- What this task involves
Duplicate the text about the film Hammers Over the Anvil in full, word for word.

- Provided text
* Start *
Hammers Over the Anvil is a 1993 Australian biographical romantic drama film starring Russell Crowe and directed by Ann Turner, who also co-wrote with Peter Hepworth. The film is based on the novel of the same name by Alan Marshall. The original music score is composed by Not Drowning, Waving.

Plot
Based on the novel of the same name by Alan Marshall, the film is set in the early 1900s in a small town in the Western District of Victoria, centering around a young Alan Marshall and the people in his town. Crippled by polio, Alan tries to make sense of his place in a world where a man's physical prowess gains the admiration of women and the envy of his peers, as demonstrated by the horsebreaker East Driscoll, portrayed by Russell Crowe. Charlotte Rampling also stars as an English lady, Grace McAlister, who has moved to the area with her husband. Complications arise as an attraction develops between East and Grace and young Alan deals with the complexities of growing up.

Cast
 Charlotte Rampling as Grace McAlister
 Russell Crowe as East Driscoll
 Alex Outhred as Alan Marshall
 Frankie J. Holden as "Bushman" Marshall
 Amanda Douge as Nellie Bolster
 Frank Gallacher as Mr. Thomas (a preacher)
 John Lee as Charles McAlister
 Daphne Grey as Mrs. Herbert
 Alethea McGrath as Mrs. Blison
 Wayne Pygram as Snarley Burns

Production
The project had been around for a number of years. The script was originally written by Peter Hepworth then rewritten by Ann Turner.
* End *
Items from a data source
* Start *
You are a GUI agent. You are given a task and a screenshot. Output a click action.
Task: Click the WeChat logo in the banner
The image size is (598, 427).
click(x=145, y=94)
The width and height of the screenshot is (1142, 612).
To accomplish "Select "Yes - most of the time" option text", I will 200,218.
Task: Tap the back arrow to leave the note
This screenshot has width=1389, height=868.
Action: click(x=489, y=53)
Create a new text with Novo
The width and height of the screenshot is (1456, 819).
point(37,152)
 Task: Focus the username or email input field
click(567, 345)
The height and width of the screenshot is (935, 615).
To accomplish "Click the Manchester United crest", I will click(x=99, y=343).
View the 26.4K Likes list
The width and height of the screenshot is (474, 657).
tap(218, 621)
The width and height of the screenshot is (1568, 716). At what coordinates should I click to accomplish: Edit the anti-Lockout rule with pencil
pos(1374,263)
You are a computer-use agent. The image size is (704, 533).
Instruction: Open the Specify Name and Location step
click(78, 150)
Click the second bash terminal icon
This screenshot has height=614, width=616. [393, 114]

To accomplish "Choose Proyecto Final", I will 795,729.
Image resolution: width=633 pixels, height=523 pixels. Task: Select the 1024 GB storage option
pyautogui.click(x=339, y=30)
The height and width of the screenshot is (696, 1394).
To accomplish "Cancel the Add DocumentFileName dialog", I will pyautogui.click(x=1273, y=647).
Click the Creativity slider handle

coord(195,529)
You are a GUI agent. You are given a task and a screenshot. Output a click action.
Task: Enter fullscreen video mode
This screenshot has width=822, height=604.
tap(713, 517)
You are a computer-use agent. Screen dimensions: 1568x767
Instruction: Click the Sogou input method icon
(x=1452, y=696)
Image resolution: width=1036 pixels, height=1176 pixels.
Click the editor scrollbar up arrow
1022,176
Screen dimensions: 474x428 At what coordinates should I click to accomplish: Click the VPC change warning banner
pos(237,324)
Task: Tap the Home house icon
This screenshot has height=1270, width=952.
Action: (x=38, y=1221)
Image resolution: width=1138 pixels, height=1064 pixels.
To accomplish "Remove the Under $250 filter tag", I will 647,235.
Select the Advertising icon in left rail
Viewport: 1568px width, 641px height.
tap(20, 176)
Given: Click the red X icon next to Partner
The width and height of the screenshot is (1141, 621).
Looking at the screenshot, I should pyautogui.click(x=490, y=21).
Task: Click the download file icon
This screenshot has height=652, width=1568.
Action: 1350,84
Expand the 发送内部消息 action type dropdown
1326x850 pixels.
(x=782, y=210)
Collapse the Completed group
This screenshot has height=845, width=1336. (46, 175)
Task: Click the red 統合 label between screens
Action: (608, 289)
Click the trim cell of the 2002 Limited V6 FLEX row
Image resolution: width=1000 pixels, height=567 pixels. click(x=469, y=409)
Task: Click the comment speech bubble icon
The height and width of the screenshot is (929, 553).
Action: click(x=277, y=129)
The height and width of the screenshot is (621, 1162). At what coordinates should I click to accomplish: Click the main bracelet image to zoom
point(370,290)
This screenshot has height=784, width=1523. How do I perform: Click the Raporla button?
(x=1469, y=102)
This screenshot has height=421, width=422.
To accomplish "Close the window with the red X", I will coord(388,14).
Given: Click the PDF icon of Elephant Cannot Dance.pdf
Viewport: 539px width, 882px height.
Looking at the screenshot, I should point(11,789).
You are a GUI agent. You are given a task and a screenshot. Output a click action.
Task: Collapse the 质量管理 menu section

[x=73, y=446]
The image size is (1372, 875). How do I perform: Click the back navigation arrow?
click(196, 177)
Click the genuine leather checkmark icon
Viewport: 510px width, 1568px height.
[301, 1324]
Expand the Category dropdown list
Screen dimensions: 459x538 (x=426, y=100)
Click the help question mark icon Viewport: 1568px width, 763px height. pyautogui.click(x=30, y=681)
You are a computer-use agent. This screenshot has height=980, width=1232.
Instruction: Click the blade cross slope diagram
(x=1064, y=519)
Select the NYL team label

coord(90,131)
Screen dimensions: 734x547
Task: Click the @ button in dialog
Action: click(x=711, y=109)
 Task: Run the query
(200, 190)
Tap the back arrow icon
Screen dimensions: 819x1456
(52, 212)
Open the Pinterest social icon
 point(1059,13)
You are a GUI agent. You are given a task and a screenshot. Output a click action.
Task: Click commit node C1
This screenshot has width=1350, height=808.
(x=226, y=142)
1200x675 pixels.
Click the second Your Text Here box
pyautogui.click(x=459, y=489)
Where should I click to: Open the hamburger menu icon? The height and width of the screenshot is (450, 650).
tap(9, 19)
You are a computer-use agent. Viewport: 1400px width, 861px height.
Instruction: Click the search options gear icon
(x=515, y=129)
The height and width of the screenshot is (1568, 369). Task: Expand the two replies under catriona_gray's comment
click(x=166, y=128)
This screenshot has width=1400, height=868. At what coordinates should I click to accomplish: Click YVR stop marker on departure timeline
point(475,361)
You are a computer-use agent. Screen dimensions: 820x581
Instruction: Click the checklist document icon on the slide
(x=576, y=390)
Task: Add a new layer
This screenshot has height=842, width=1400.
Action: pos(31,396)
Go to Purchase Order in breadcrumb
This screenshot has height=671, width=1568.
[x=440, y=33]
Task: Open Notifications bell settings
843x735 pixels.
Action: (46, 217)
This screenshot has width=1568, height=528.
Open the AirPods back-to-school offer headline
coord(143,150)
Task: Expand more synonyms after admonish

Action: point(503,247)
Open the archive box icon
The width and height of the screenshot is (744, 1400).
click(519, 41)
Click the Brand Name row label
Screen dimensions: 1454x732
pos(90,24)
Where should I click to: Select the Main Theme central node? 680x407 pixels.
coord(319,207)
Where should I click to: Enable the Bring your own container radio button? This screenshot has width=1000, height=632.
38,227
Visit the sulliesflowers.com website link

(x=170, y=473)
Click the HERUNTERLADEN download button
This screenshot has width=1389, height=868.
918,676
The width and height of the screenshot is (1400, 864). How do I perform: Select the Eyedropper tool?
* End *
- Response for this exercise
Hammers Over the Anvil is a 1993 Australian biographical romantic drama film starring Russell Crowe and directed by Ann Turner, who also co-wrote with Peter Hepworth. The film is based on the novel of the same name by Alan Marshall. The original music score is composed by Not Drowning, Waving.

Plot
Based on the novel of the same name by Alan Marshall, the film is set in the early 1900s in a small town in the Western District of Victoria, centering around a young Alan Marshall and the people in his town. Crippled by polio, Alan tries to make sense of his place in a world where a man's physical prowess gains the admiration of women and the envy of his peers, as demonstrated by the horsebreaker East Driscoll, portrayed by Russell Crowe. Charlotte Rampling also stars as an English lady, Grace McAlister, who has moved to the area with her husband. Complications arise as an attraction develops between East and Grace and young Alan deals with the complexities of growing up.

Cast
 Charlotte Rampling as Grace McAlister
 Russell Crowe as East Driscoll
 Alex Outhred as Alan Marshall
 Frankie J. Holden as "Bushman" Marshall
 Amanda Douge as Nellie Bolster
 Frank Gallacher as Mr. Thomas (a preacher)
 John Lee as Charles McAlister
 Daphne Grey as Mrs. Herbert
 Alethea McGrath as Mrs. Blison
 Wayne Pygram as Snarley Burns

Production
The project had been around for a number of years. The script was originally written by Peter Hepworth then rewritten by Ann Turner.